Stored items
━━━━

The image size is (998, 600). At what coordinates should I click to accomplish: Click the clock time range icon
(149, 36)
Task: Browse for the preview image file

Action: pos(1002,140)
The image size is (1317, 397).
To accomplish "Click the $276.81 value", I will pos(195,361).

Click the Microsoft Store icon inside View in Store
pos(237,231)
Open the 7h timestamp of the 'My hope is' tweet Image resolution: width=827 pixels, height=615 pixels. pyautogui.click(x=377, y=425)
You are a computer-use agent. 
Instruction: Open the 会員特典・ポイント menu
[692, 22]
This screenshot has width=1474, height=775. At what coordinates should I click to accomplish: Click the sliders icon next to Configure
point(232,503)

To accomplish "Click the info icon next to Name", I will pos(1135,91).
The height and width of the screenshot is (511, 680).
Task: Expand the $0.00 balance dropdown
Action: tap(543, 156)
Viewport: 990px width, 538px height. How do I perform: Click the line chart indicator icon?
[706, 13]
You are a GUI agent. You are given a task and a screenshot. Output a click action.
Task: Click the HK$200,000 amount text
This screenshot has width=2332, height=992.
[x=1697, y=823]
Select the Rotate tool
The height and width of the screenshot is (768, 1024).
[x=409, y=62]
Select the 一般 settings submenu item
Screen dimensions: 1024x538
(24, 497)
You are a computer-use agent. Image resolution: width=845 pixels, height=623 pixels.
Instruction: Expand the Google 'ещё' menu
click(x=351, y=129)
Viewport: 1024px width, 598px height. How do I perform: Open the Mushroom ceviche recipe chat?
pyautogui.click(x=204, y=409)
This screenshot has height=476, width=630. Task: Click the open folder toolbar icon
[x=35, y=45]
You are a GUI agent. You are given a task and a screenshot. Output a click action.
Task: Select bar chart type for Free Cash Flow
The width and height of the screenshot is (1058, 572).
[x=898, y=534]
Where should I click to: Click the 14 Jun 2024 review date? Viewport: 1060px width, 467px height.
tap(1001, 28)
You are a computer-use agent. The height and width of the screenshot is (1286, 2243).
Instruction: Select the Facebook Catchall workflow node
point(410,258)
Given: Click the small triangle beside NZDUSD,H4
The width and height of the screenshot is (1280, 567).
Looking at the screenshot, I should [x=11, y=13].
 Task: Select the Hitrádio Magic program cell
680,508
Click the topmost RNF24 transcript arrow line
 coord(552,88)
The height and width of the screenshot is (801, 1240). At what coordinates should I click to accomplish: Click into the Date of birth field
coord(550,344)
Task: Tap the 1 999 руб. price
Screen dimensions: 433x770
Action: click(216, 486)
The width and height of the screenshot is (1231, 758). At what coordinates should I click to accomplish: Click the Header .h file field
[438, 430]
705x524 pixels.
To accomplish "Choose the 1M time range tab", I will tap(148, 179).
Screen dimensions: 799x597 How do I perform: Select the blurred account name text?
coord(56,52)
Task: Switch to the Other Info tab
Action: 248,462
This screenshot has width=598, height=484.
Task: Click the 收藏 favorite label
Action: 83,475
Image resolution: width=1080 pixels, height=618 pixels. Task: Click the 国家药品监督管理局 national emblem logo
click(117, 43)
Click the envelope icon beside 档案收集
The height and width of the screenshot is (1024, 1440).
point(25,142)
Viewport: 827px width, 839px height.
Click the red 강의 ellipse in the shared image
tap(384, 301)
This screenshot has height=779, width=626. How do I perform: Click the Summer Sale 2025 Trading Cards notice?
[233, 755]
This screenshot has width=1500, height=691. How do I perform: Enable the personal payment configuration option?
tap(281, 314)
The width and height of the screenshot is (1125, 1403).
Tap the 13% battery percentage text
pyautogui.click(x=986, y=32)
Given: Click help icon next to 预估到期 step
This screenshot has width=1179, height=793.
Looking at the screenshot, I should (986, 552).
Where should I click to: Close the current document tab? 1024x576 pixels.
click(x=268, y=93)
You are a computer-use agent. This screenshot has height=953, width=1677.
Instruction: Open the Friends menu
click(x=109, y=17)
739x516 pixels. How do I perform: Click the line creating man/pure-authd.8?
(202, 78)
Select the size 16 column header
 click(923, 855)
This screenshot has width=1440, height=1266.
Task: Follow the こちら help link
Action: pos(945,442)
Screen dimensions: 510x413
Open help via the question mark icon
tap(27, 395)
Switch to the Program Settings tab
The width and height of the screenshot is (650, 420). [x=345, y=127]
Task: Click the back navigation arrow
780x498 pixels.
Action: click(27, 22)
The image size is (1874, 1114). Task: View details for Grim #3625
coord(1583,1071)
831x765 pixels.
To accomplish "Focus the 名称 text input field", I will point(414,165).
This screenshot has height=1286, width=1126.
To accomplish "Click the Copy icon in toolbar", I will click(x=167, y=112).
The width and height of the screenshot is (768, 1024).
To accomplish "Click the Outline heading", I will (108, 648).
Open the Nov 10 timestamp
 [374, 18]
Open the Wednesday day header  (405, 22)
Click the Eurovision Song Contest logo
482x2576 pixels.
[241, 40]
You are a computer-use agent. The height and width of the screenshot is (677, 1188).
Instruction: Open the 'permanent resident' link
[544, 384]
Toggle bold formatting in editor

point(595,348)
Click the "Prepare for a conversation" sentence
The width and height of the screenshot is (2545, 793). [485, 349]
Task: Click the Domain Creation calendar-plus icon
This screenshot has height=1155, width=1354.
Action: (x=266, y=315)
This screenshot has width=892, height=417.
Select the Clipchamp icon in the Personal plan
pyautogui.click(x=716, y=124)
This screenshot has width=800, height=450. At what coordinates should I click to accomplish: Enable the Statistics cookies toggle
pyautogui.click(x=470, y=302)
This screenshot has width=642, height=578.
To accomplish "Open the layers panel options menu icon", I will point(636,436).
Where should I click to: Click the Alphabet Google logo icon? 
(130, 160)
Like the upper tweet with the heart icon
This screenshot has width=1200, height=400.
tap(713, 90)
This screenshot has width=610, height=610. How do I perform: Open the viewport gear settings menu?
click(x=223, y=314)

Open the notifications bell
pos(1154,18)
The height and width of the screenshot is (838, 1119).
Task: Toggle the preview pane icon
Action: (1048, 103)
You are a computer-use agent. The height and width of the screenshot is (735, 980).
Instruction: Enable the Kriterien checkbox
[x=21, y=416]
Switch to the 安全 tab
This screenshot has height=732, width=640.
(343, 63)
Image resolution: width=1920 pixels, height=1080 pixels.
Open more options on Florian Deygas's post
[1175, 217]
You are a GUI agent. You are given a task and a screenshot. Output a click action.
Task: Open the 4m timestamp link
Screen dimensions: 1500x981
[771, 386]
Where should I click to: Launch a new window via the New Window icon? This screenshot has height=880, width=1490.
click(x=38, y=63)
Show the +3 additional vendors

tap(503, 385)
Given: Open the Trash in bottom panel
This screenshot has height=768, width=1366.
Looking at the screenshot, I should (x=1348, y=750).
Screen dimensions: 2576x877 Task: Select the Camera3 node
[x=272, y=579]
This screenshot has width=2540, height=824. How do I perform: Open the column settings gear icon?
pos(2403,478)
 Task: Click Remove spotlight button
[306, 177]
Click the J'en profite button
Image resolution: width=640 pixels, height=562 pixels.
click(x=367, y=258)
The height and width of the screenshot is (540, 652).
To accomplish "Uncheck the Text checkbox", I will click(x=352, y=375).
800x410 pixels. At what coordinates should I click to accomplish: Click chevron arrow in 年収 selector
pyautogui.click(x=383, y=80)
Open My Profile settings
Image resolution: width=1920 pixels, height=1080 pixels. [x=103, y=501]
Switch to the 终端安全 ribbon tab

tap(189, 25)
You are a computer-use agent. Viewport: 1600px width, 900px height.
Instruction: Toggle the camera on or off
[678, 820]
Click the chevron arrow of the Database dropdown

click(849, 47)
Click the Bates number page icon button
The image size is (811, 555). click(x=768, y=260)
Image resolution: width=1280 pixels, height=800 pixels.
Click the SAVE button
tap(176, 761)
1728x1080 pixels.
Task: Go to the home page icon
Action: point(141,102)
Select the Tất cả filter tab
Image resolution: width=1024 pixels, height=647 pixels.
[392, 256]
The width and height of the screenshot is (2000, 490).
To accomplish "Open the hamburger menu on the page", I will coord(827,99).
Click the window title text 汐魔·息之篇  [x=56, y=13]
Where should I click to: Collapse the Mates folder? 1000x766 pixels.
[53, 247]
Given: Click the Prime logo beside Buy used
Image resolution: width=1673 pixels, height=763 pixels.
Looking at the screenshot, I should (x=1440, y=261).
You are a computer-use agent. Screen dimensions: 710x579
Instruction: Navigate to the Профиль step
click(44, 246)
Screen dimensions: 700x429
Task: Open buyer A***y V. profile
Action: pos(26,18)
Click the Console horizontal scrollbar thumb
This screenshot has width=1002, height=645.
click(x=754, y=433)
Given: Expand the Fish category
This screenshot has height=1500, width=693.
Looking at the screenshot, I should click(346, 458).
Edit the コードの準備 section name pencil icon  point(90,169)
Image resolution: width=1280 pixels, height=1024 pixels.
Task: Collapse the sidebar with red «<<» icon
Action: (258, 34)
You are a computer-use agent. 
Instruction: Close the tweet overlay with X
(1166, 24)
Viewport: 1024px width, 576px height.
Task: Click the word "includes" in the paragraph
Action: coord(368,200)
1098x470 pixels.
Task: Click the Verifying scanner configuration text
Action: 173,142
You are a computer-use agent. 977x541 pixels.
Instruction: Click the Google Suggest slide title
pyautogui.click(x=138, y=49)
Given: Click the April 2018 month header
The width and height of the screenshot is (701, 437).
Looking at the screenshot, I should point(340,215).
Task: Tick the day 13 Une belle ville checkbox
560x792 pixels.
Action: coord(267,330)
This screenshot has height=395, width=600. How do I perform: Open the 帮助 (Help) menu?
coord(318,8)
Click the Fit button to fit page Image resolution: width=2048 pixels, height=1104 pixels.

━━━━

Go through the records above and, whenever a line includes the word "computer", copy it.

### SOLUTION FOR THIS TASK
You are a computer-use agent. 
You are a computer-use agent. Image resolution: width=845 pixels, height=623 pixels.
You are a computer-use agent. The height and width of the screenshot is (1286, 2243).
You are a computer-use agent. This screenshot has height=953, width=1677.
You are a computer-use agent. The height and width of the screenshot is (677, 1188).
You are a computer-use agent. The height and width of the screenshot is (735, 980).
You are a computer-use agent. Viewport: 1600px width, 900px height.
You are a computer-use agent. Screen dimensions: 710x579
You are a computer-use agent. 
You are a computer-use agent. 977x541 pixels.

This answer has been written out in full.